Она уже ни о чем не спрашивала его: без того было ясно, что за Уралом худо.
— А где Акулов, Коростелев? — Он огляделся.
— Выехали в район Каменно-Озерной.
— Какая досада...
— Они скоро должны вернуться.
— Время не терпит. Поеду искать.
— Да что случилось? Говори, Николай.
— Случилось, случилось... Белые заняли Меновой двор.
— Не может быть! Они же отходили к Донгузской?

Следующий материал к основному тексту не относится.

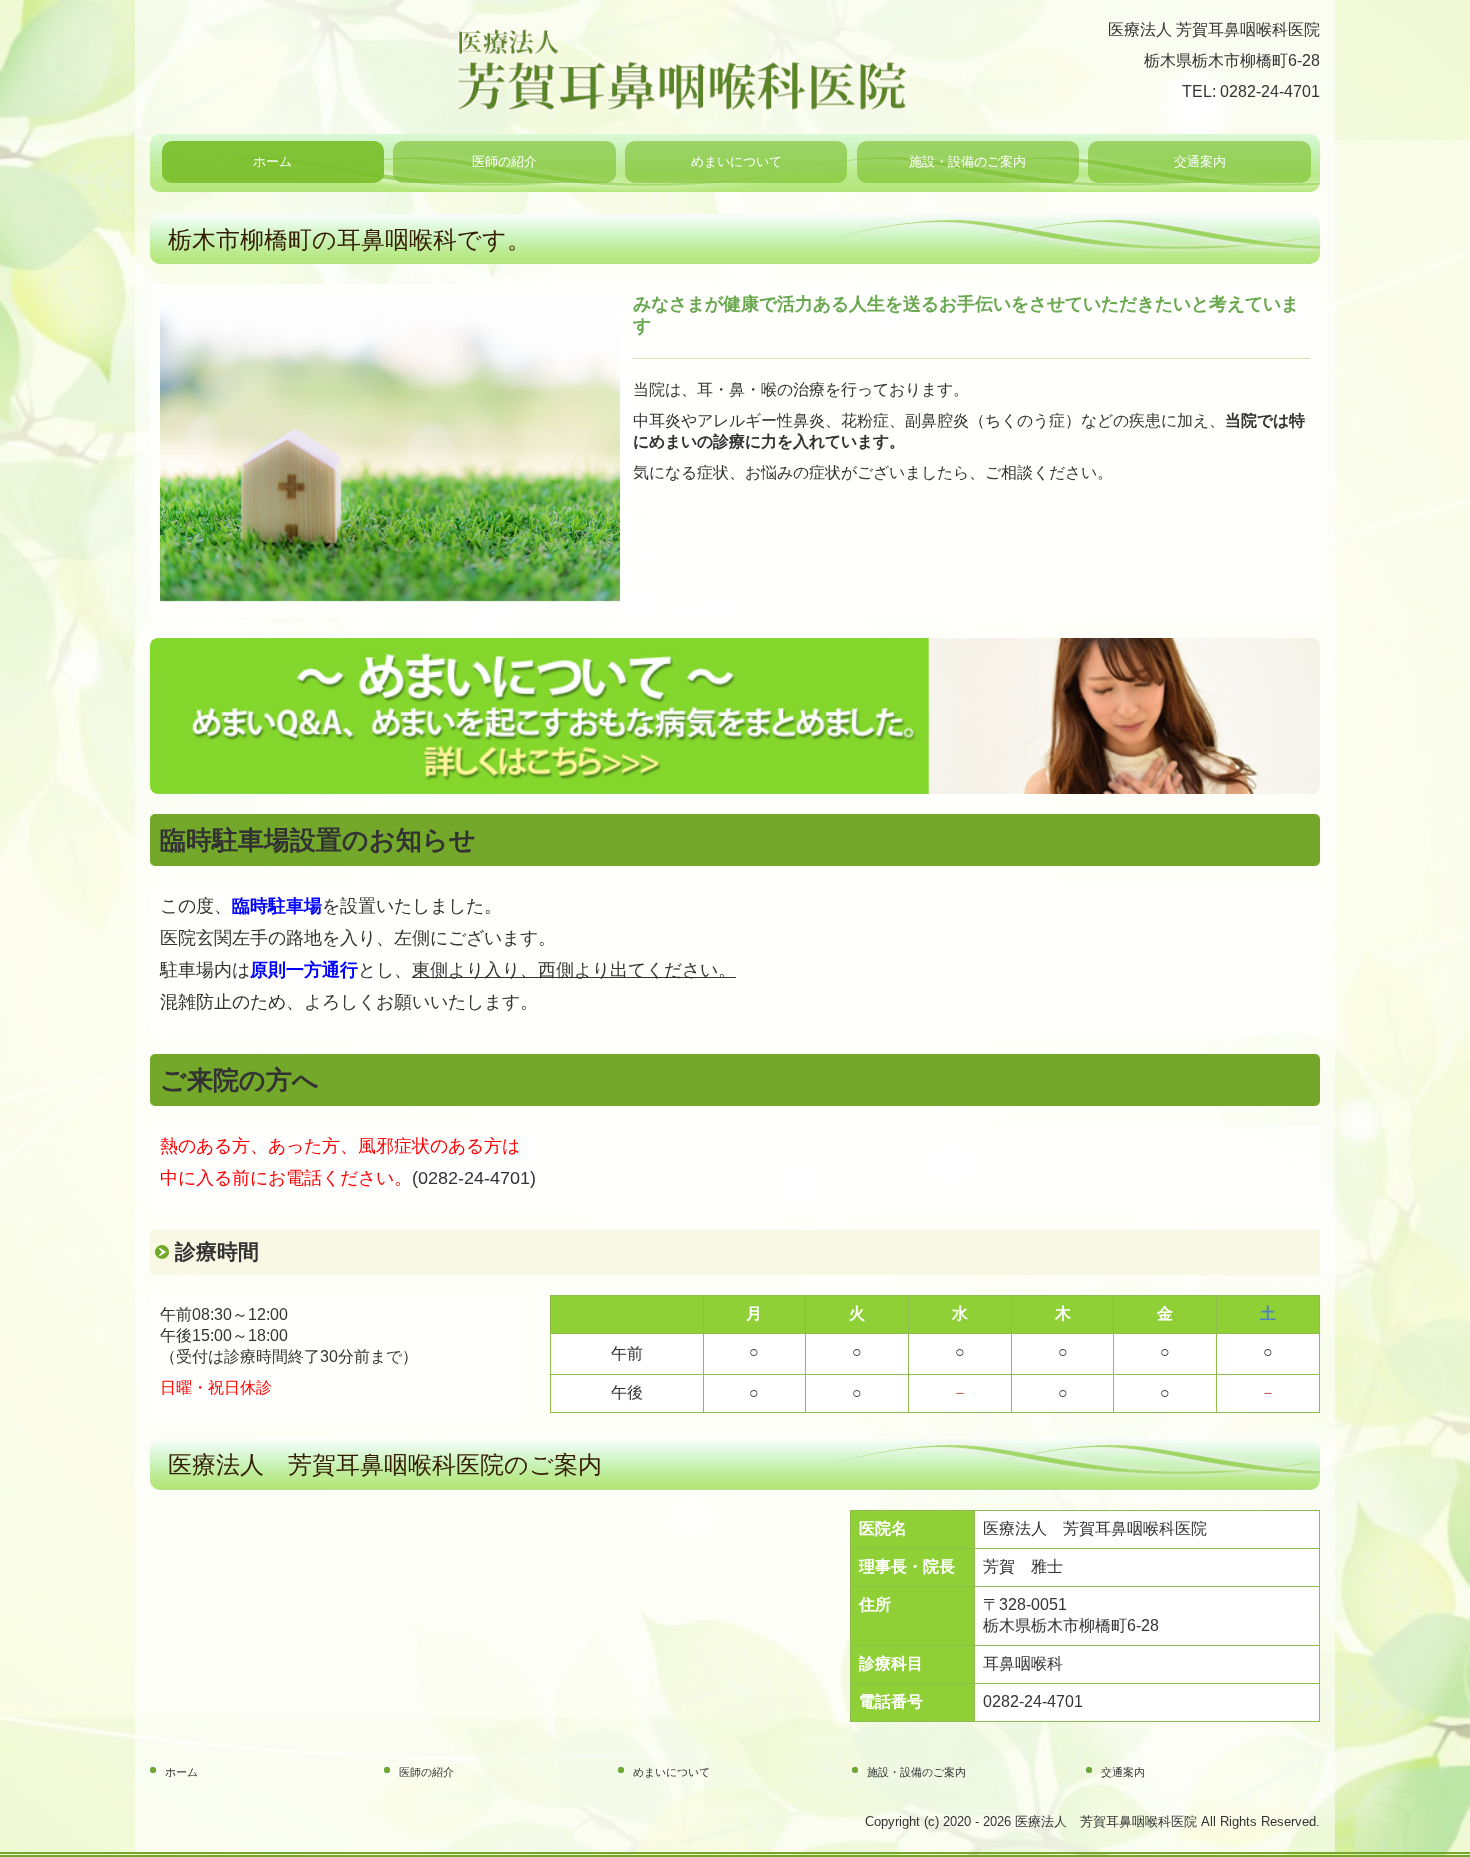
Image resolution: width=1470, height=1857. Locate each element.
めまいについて (736, 161)
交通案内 (1200, 161)
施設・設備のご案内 (967, 161)
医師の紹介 (504, 161)
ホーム (272, 161)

— На Донгузских высотах Жуков бросил против двести семнадцатого полка весь корпус. На виду у нас, под огнем, конные дивизии развернулись в одну сплошную лаву. Ну, и двести семнадцатый дрогнул, попятился. Две роты из новичков побежали, их вырубили до последнего.
— Боже мой...
— Я еще не видел такой массы конницы. Страшная сила, орущая, улюлюкающая, размахивающая клинками, от их дьявольского сияния можно ослепнуть. Ад! Если бы не картечь батареи Логвиненко, казаки снова бы вырвались к железнодорожному мосту.
— А что же бронепоезд?
— На бронепоезде кончились снаряды.
— Михаил Дмитриевич там?
— Великанов арестован.
— Кем?!
Вера привалилась к дверному косяку. Меловые пятна залили ее смуглое лицо.
— Сами бойцы арестовали. Полк понес большие потери.
— Ой-ой-ой... — Вера едва держалась на ногах.
— Город остался без начальника обороны.
— Скачи скорее за Акуловым. Ради бога, Коля, торопись!
— Ты не переживай, уладится, — мягко сказал он, пораженный тем, что, в ее глазах стояли слезы. — Акулову верят в полках безо всяких колебаний.
— Ну-ну, скачи, скачи!..
Когда Ломтев уехал, она заметалась по комнате, не зная, что бы предпринять сейчас, пока он разыщет председателя губкома или Коростелева. Кати Ениной на месте не оказалось. Начала звонить в губсовнархоз, Георгию Коростелеву, брату Александра Алексеевича. Телефон был непрерывно занят. И отчаявшись, она заплакала. Только теперь поняла Вера, как Михаил Дмитриевич ей дорог, и, поняв это, она испугалась уже за себя. Нет-нет, об этом не узнает никогда никто.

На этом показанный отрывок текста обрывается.